If I was speculating on energy stocks, here would be my approach. Since you got in before the huge run-up I would tend towards the "get it right and sit tight" mantra. This was Jesse Livermore's key insight... as a speculator, your job is to try a bunch of things in the hope that eventually you will be long the correct thing just as it explodes upwards. If you were long energy in 2013, you're in this camp -- *you got it right* -- and should mostly wait and see how it plays out. XEG is up 35% from a year ago and it's a beautiful chart. There is very little reason to exit your positions today.

But as an active trader, you should be nimble and keep on top of those other bullet points. If you saw your position(s) start to significantly go south, then absolutely close them to preserve profits. A position that is profitable (say you're up +35%) should never be allowed to become a negative loss. The approach that's worked best for me is to use a mental trailing stop, by which I mean that you don't actually enter a sell-on-stop order, but you keep watching the price action with a price in mind, which you keep updating, at which you would "sell and close the position".

As a practical example, XEG is now at $21. If I was long XEG from $15.50 last year, my mental stop would be around $18 today. This translates to: "I'm up 35% today, and I will preserve profits such that if I drop to 16% profit then I will take home profits and not risk getting anywhere close to negative". Then you keep watching and keep updating the targets. It's essential to have an exit plan like this, because every hot uptrend eventually ends and turns down.

The final bullet point is about extreme market events. What I'm talking about here are sudden sharp movements one way or the other. If you wake up one morning and your stock has gapped up 20%, then I would definitely take profits. This is because you may wait months or even years to accumulate say a 20% profit. Then one day you wake up and you're blessed with another 20% (it's like a year's worth of waiting). When that happens to me, I always take profits or even close and terminate the entire position. But this hasn't happened for the stocks you hold, keep watching in case it does.
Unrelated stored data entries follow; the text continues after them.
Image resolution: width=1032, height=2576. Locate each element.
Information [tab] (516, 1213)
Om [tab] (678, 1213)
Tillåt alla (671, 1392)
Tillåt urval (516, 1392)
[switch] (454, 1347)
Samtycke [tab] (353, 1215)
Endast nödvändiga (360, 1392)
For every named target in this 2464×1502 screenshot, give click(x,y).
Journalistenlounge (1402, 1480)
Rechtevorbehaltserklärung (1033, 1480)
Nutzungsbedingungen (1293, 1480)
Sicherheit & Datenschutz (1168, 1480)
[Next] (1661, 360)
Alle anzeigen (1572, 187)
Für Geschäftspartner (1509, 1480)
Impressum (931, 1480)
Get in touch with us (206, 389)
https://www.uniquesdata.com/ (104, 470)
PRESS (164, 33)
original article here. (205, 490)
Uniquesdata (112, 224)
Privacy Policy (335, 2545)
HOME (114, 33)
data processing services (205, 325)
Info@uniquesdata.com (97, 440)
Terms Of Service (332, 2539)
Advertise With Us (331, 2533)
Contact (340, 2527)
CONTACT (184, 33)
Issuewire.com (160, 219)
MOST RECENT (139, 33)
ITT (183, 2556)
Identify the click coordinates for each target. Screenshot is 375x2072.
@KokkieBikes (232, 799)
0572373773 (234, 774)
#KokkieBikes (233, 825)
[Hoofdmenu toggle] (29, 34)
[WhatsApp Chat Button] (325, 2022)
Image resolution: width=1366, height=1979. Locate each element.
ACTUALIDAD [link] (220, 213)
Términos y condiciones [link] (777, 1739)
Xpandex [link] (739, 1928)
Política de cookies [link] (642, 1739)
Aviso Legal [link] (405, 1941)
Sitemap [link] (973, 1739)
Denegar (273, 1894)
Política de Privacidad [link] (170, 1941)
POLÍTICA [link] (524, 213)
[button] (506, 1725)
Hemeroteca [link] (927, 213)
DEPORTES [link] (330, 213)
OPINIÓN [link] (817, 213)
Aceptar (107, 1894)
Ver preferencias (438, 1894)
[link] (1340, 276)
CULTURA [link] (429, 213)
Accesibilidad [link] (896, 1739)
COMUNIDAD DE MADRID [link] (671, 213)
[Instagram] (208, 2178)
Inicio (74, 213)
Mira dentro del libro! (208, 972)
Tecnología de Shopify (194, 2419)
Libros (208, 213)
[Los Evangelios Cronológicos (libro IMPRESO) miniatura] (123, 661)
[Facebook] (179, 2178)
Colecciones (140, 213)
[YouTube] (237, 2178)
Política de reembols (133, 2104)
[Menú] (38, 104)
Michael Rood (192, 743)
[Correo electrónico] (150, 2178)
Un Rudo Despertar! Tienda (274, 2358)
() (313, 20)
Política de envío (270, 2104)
All of this takes lots of time and effort, sound methodology, and routine. I haven't had time for it in the past several years so I stopped doing this kind of thing myself.


----------



## james4beach (Nov 15, 2012)

I'll give another real example from my active trading days and how I took profits. This was my proudest trading accomplishment, and I think I handled it like a pro: I was short the stock market in 2007, the S&P 500 and US financials.

By mid 2007 I could see that I was onto something in US financials. They kept falling, and my shorts were very profitable. I had "gotten it right" -- so I just held on (*sit tight*), even though profits were accumulating and it was tempting to take profits. The S&P 500 was sideways so I didn't have any particular profits there.

By early 2008 some banks had started collapsing so I really knew I had the right trade. I was "sitting tight" on US financials and the S&P 500. Both positions were cooperating and acting beautifully, there was no reason to cover my short and terminate. But in the back of mind is the question, what is the exit plan... when would I take profits and terminate my position?

In Sept/Oct, things started getting fun. The market started crashing, sharp movements down. By October 2008, I was looking at my portfolio and thinking... I've just added about 20% or 30% profit in a week or two. That's a lucky, and unexpectedly fast accumulation of profits. So I covered all of my short positions.

Into October 2008, I was out of the stock market. Yes I covered early, nowhere near the market bottom. But I still think I did the right thing: I held the position while it was profitable and then took advantage of a big market movement, a gift of quick profits, and used that to exit the whole thing.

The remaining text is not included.